Même si la grosse masse des grands crus bourguignons ou bordelais fait de la résistance, les faits semblent donner raison aux tenants du bio, ces derniers mois encore, plusieurs grosses pointures du Mondovino ont montré l'exemple, à l'image de la famille Frey et de sa célébrissime Chapelle dont le millésime 2015 sortira orné de la petite feuille verte. Idem avec La Lagune, ou ses voisins médoquins Palmer ou Montrose, eux aussi convertis.
Reste le cas de ceux que l'on va appeler les "compagnons de route", les "sans-papiers" du bio qui adhèrent aux principes du mouvement, les précèdent même parfois, sans toutefois aller au bout de la démarche, administrative notamment. Parmi eux, de grands noms, Reynaud, Chave, Allemand, Selosse, Vaillé**…
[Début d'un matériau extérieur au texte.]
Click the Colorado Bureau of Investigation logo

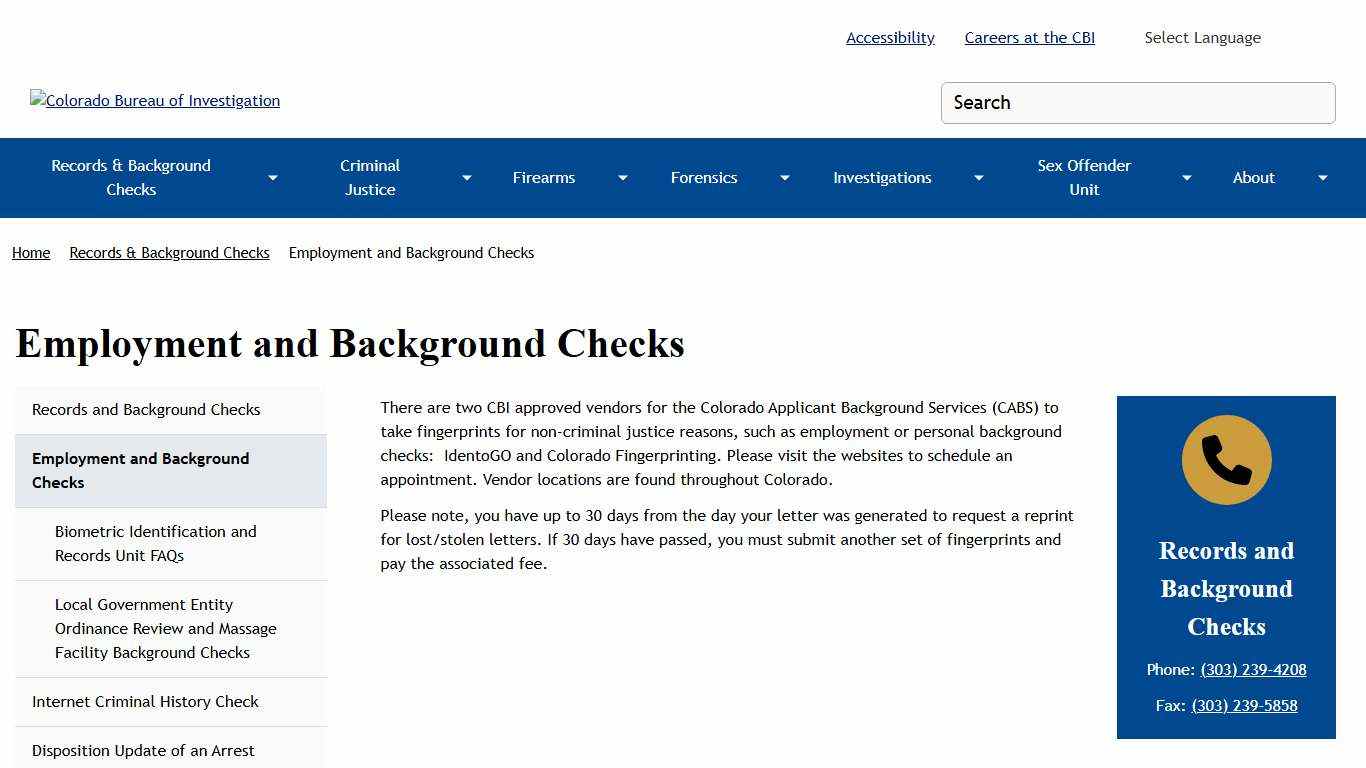(x=154, y=101)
Celui dont nous poussons la porte en cette matinée gelée fait, qu'il le veuille ou non, partie des "compagnons de route" du bio.
L'église, sur le mamelon d'en face, c'est celle de Montagne. Puissante et romane, qui confère à l'ensemble un aspect plus guyennais que gascon. Relique d'une munificence passée***, la maison sommeille comme un gros chat, l'agitation touristique de Saint-&-Millions semble si loin malgré son extrême proximité. Le village de Montagne est d'ailleurs mitoyen d'une demi-douzaine d'appellations différentes, dont Saint-Émilion, Pomerol et Lalande.
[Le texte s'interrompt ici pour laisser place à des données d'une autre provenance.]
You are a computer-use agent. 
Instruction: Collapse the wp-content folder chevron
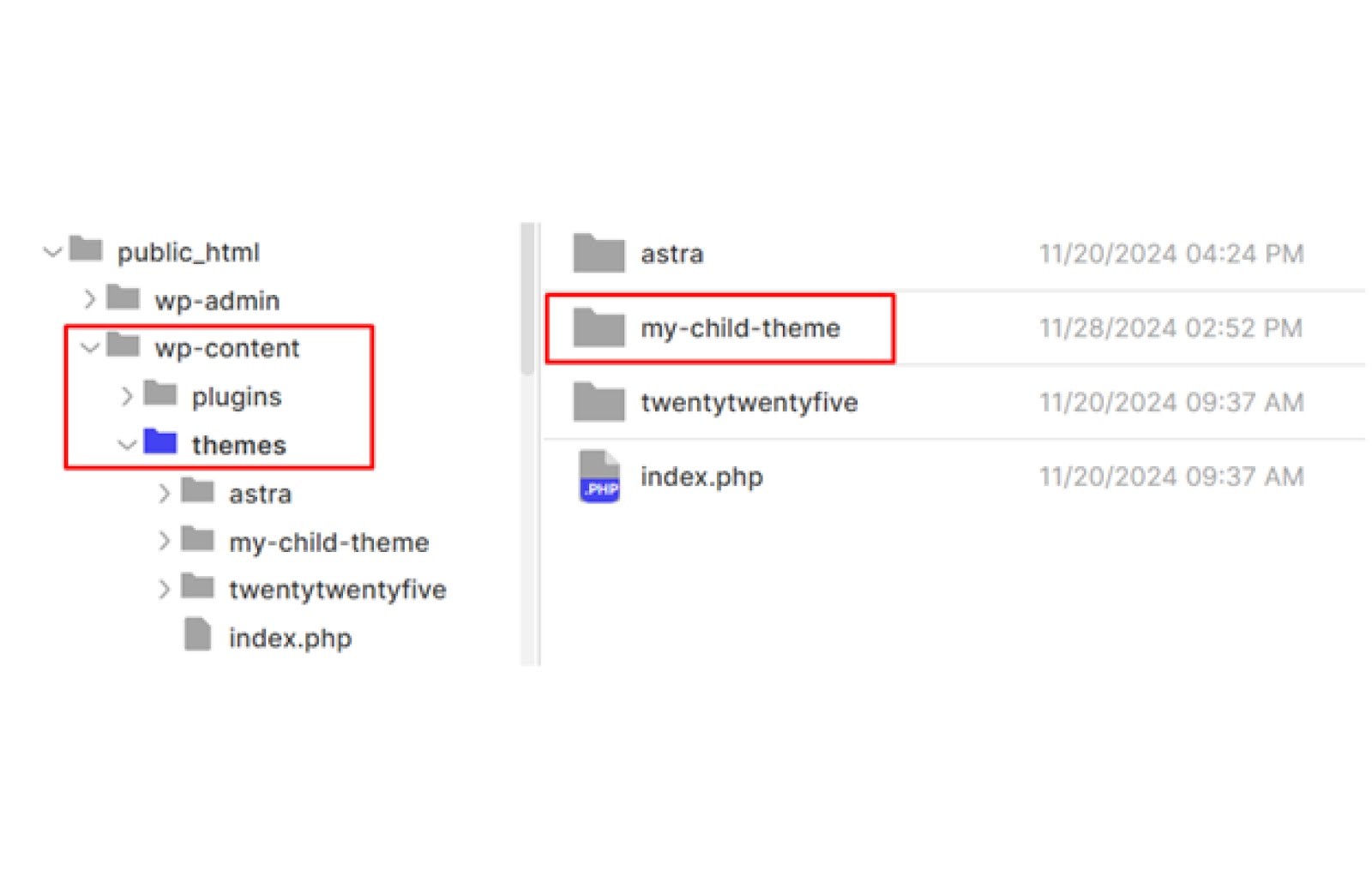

Pierre Bernault n'est pas peu fier de ce terroir pauvre mais si riche en calcaire, posé tel un balcon sur ce que la rive droite de la Gironde possède de plus chic, de plus cher en matière vinicole. Un rien revanchards, les gens du coin aiment raconter que "le bas des marches de l'église de Montagne correspond au sommet du clocher de Saint-Émilion". Ce qui est vrai, c'est qu'ici le regard porte loin, des "sommets" de l'Entre-Deux-Mers au tertre de Fronsac. Après deux ou trois verres de montagne, on croit même apercevoir l'Océan…
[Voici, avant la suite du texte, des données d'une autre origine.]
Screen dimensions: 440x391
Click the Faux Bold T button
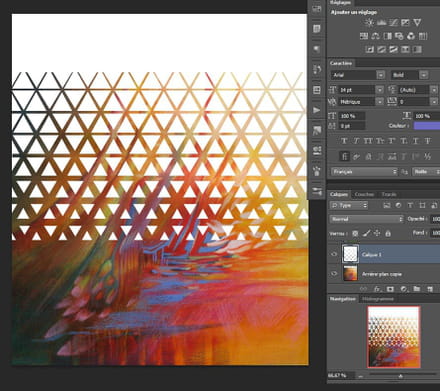(344, 141)
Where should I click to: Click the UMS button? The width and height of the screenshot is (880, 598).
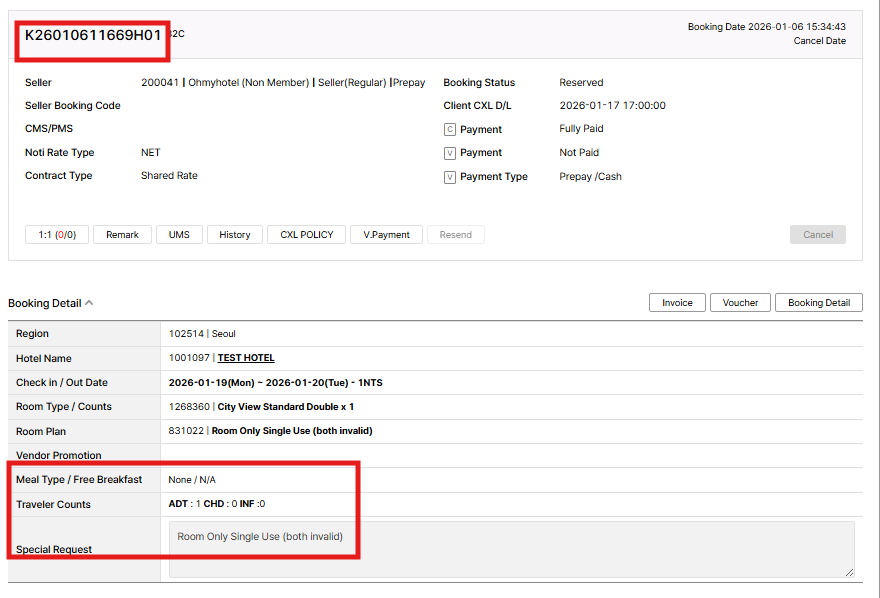click(179, 235)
Pourtant, quand on parle de labellisation à cet amoureux scientifique des sols, il voit rouge. Pourquoi?
"Parce que, explique-t-il, le bio est devenu un système mercantile et que je suis avant tout rebelle et que je tiens trop à ma liberté de choix, d'action et d'évolution.
Pour ne pas intégrer un mouvement qui se présente chaque fois qu'il peut comme étant la panacée en matière de respect de la Nature et de la santé humaine.
Parce que le bio n'est en aucun cas un critère de qualité. Parce que les produits de traitement bio peuvent être des poisons violents pour la Nature comme pour l'homme mais que les affiliés continuent à faire croire le contraire, par défaut. Parce que le bio permet d'aller jusqu'à la production industrielle (y compris hors-sol) de fruits et légumes dégueulasses dûment labellisés.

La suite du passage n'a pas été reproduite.